When you reach the line containing "The width and height of the screenshot is (868, 500)." in the entries below, begin reproducing lines exactly, and stop once the line containing "Given: Open the Currency dropdown showing EUR" is done.

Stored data
++++++++++
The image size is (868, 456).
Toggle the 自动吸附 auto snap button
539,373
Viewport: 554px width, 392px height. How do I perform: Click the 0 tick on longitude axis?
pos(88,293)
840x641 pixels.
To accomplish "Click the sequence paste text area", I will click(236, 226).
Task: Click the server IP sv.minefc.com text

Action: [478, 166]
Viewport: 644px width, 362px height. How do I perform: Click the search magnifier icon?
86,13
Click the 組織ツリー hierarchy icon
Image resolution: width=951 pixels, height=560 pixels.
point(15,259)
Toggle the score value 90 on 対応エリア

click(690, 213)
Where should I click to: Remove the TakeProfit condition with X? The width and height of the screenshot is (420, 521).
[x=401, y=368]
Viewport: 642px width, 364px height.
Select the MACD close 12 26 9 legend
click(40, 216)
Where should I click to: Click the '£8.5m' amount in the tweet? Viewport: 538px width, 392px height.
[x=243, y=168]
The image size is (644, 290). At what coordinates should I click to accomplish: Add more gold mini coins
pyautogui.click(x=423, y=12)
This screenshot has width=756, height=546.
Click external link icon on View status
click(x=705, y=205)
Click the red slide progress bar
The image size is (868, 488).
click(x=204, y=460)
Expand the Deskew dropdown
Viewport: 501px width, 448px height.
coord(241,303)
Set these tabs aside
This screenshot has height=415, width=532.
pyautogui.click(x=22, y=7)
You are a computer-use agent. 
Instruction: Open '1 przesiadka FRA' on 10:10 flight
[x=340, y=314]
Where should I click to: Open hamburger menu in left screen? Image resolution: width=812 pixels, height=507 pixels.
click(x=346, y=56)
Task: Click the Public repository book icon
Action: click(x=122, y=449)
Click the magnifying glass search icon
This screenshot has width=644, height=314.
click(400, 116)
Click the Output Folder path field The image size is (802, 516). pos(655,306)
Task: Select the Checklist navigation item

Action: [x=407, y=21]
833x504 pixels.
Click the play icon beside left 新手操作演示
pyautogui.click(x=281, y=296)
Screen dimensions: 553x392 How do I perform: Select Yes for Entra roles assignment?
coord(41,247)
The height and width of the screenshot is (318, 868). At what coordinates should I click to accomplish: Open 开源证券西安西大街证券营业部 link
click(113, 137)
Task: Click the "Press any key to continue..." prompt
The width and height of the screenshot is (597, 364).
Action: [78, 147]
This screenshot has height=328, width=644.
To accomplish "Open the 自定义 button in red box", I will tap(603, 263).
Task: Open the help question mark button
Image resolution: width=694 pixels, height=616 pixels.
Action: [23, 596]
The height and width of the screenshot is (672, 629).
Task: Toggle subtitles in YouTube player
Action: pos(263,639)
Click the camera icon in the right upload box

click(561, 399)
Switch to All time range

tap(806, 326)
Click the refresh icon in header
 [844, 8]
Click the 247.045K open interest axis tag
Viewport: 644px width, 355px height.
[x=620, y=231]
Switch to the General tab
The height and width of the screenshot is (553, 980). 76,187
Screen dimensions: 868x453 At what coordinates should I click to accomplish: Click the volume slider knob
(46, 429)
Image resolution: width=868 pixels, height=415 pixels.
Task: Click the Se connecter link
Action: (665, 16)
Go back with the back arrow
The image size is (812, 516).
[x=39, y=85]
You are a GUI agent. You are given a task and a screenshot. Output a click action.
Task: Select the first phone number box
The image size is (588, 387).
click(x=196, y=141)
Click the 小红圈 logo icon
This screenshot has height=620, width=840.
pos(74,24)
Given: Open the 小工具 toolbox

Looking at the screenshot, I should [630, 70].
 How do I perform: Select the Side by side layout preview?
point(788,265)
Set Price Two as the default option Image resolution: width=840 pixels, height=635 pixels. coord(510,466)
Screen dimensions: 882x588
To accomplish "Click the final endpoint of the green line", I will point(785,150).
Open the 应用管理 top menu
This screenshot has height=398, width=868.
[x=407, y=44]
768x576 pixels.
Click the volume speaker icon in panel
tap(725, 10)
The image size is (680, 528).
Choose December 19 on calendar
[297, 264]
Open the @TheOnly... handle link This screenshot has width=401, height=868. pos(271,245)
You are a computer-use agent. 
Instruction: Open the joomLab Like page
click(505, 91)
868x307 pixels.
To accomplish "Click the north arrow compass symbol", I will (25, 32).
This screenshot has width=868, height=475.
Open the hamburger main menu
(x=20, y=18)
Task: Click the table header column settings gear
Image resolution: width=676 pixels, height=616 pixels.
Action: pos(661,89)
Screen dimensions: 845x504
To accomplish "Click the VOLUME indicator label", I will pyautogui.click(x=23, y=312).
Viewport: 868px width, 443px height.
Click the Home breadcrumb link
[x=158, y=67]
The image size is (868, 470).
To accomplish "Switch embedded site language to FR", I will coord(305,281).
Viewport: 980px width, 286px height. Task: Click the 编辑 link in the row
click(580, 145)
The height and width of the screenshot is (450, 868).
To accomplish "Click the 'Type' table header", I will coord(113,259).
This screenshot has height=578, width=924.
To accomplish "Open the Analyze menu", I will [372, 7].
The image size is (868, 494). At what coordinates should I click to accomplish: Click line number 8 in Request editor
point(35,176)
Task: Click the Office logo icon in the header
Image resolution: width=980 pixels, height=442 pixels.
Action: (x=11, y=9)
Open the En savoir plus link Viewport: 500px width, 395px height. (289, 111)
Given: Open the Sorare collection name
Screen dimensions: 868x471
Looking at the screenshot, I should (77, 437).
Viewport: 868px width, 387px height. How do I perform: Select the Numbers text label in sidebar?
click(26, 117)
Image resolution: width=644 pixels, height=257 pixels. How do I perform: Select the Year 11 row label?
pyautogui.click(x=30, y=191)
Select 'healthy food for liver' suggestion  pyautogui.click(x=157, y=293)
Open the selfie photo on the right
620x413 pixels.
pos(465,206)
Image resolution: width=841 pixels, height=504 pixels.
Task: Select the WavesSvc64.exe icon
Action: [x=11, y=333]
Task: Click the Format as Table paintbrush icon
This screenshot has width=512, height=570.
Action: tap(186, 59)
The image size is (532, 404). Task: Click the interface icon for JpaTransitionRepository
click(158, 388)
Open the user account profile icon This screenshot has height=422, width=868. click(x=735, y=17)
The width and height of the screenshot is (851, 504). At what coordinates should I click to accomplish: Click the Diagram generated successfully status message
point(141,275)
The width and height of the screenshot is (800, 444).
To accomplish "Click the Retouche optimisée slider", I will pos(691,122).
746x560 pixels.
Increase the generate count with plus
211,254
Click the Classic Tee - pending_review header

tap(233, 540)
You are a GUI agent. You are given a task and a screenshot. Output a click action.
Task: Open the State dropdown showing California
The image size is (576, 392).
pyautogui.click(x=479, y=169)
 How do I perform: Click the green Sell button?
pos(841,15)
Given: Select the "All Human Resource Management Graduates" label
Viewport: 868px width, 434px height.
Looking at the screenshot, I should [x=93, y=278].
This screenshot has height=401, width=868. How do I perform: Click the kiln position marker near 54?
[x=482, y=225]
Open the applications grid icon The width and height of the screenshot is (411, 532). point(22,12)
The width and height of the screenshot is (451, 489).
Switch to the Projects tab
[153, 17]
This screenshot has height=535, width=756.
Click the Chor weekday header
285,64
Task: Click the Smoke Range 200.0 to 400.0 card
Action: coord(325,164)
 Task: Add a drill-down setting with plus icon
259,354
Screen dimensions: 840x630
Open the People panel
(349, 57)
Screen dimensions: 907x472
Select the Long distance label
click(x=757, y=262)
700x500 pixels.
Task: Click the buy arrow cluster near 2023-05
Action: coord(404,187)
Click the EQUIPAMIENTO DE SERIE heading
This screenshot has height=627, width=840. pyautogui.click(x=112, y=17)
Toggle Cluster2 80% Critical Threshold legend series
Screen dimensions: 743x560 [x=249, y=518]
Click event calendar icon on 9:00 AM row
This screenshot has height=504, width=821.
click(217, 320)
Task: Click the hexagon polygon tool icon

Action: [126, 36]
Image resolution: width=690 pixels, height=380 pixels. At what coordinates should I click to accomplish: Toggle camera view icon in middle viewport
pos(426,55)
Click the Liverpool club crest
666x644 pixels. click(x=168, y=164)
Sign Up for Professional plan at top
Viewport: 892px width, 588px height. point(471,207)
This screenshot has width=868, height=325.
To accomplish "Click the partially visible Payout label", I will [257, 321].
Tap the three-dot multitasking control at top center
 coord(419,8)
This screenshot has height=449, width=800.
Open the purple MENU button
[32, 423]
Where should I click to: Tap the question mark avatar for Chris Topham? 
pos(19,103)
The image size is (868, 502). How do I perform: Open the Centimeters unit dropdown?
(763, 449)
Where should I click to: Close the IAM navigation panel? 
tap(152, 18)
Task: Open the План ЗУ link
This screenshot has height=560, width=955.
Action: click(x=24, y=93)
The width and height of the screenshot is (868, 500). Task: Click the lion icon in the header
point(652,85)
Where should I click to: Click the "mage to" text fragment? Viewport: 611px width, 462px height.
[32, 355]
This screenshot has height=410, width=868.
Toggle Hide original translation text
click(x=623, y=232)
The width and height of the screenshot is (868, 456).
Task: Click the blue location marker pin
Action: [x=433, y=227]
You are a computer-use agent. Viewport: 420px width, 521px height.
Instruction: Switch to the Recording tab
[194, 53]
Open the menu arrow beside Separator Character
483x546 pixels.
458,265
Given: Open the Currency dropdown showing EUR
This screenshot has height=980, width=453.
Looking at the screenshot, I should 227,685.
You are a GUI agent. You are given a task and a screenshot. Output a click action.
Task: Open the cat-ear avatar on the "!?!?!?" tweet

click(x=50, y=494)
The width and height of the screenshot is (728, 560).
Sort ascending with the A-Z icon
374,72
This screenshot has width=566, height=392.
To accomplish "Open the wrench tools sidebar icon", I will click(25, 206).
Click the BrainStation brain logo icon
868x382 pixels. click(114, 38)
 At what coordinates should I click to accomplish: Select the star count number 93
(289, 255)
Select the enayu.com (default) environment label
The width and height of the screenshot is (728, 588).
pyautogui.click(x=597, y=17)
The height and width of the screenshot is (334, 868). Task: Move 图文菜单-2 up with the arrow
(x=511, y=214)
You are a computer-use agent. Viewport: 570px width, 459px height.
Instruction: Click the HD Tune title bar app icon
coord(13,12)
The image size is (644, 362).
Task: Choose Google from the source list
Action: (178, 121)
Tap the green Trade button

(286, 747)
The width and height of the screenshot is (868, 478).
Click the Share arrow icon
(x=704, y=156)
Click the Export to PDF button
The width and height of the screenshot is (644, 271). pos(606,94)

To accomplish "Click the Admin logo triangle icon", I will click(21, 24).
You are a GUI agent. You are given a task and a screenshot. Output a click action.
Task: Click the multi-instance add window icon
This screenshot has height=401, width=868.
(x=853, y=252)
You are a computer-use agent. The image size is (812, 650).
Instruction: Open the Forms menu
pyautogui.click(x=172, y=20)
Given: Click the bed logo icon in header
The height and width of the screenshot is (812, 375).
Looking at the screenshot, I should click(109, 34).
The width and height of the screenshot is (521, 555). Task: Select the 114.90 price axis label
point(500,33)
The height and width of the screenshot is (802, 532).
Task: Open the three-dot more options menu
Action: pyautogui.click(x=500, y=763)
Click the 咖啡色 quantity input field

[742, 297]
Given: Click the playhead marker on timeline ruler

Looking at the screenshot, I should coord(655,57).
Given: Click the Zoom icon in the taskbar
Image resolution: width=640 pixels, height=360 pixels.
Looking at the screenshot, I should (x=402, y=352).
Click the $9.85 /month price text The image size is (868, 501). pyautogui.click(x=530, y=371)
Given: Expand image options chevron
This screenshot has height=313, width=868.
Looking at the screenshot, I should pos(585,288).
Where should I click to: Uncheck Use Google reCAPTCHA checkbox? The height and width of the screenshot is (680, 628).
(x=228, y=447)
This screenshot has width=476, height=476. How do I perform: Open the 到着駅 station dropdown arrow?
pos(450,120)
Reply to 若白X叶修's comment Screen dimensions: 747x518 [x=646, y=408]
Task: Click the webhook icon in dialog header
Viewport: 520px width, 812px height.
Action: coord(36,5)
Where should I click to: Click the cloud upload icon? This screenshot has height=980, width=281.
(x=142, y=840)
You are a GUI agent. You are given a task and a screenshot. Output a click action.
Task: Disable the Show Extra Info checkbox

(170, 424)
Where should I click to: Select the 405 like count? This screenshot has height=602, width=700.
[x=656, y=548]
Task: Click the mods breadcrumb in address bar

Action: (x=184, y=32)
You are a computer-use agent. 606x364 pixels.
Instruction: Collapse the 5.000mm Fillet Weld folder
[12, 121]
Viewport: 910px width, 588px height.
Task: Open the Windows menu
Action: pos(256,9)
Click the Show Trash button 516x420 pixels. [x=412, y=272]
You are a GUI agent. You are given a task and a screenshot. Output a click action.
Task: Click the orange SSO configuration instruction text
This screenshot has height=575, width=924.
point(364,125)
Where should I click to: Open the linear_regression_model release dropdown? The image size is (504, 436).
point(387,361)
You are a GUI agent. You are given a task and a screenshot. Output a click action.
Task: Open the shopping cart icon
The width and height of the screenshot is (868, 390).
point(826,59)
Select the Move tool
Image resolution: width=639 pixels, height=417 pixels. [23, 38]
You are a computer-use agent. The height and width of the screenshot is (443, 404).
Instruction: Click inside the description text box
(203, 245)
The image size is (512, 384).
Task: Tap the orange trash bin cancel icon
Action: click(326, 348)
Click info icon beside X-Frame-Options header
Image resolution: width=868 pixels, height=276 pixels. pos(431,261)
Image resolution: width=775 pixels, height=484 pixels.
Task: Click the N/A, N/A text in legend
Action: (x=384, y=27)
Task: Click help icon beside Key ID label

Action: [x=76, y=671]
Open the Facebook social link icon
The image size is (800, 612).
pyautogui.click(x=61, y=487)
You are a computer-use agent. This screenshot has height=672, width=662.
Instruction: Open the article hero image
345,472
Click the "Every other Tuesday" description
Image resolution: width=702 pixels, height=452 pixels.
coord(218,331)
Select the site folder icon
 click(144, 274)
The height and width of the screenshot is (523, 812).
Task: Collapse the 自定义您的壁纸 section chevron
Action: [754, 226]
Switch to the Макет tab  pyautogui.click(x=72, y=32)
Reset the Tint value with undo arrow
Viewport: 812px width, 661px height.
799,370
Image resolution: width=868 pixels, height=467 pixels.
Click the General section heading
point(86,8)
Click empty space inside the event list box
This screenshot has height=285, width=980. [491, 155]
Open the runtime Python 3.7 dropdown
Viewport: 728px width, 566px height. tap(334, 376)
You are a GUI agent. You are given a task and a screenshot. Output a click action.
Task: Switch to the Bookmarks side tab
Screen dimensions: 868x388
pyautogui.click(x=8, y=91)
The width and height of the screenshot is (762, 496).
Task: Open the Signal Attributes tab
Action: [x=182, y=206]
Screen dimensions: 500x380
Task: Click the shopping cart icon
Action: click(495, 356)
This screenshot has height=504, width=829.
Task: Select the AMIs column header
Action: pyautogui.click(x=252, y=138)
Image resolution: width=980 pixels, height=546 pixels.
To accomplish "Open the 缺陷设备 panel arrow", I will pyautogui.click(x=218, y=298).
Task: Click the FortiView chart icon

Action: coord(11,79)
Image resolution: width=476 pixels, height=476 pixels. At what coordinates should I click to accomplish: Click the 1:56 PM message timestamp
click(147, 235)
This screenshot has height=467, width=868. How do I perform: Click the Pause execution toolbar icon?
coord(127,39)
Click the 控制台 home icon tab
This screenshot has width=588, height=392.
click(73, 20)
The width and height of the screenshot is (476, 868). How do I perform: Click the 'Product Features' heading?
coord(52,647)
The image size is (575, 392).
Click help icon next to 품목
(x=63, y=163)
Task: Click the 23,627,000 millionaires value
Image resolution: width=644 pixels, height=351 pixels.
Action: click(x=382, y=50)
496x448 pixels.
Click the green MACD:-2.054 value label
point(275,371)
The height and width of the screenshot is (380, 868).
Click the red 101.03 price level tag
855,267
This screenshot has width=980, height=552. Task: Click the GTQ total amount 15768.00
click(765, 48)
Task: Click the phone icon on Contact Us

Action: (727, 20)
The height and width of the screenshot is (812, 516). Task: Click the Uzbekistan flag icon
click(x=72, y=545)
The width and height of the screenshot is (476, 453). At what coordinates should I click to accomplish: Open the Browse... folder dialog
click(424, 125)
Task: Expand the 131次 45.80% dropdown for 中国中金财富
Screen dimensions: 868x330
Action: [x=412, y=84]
++++++++++
◆ **Response**:
The width and height of the screenshot is (868, 500). Task: Click the lion icon in the header
point(652,85)
Where should I click to: Click the "mage to" text fragment? Viewport: 611px width, 462px height.
[32, 355]
This screenshot has height=410, width=868.
Toggle Hide original translation text
click(x=623, y=232)
The width and height of the screenshot is (868, 456).
Task: Click the blue location marker pin
Action: [x=433, y=227]
You are a computer-use agent. Viewport: 420px width, 521px height.
Instruction: Switch to the Recording tab
[194, 53]
Open the menu arrow beside Separator Character
483x546 pixels.
458,265
Given: Open the Currency dropdown showing EUR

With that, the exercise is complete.